### Exercise description
Return every record below exactly as given, images excluded.

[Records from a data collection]
* * *
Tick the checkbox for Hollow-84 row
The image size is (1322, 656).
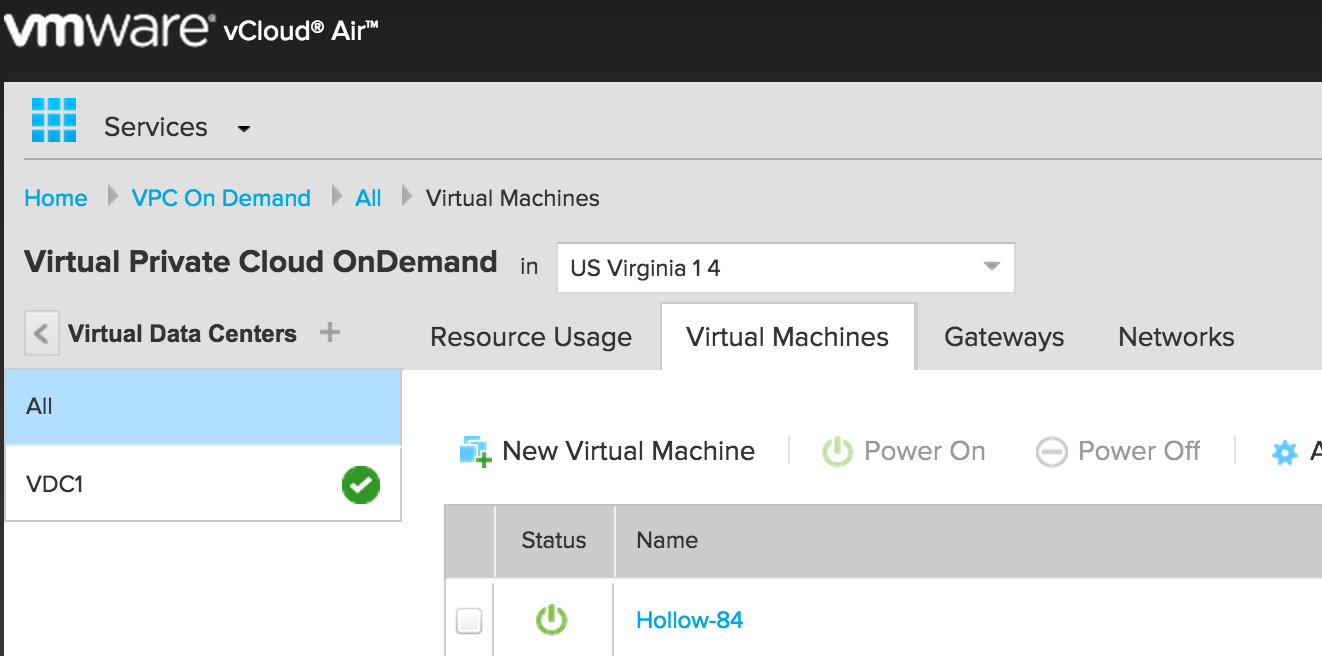(x=469, y=621)
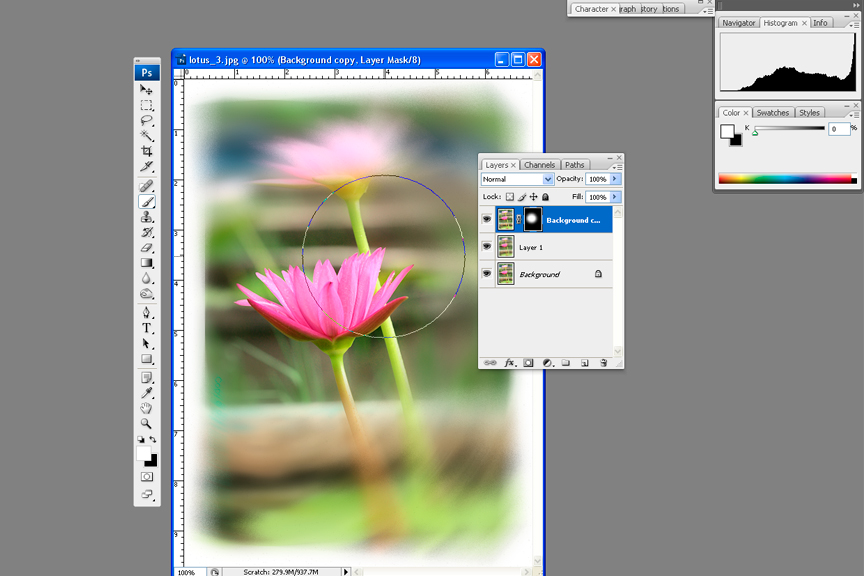
Task: Switch to the Channels tab
Action: [x=539, y=165]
* * *
### Response to this task
Tick the checkbox for Hollow-84 row
The image size is (1322, 656).
(x=469, y=621)
Task: Switch to the Channels tab
Action: [x=539, y=165]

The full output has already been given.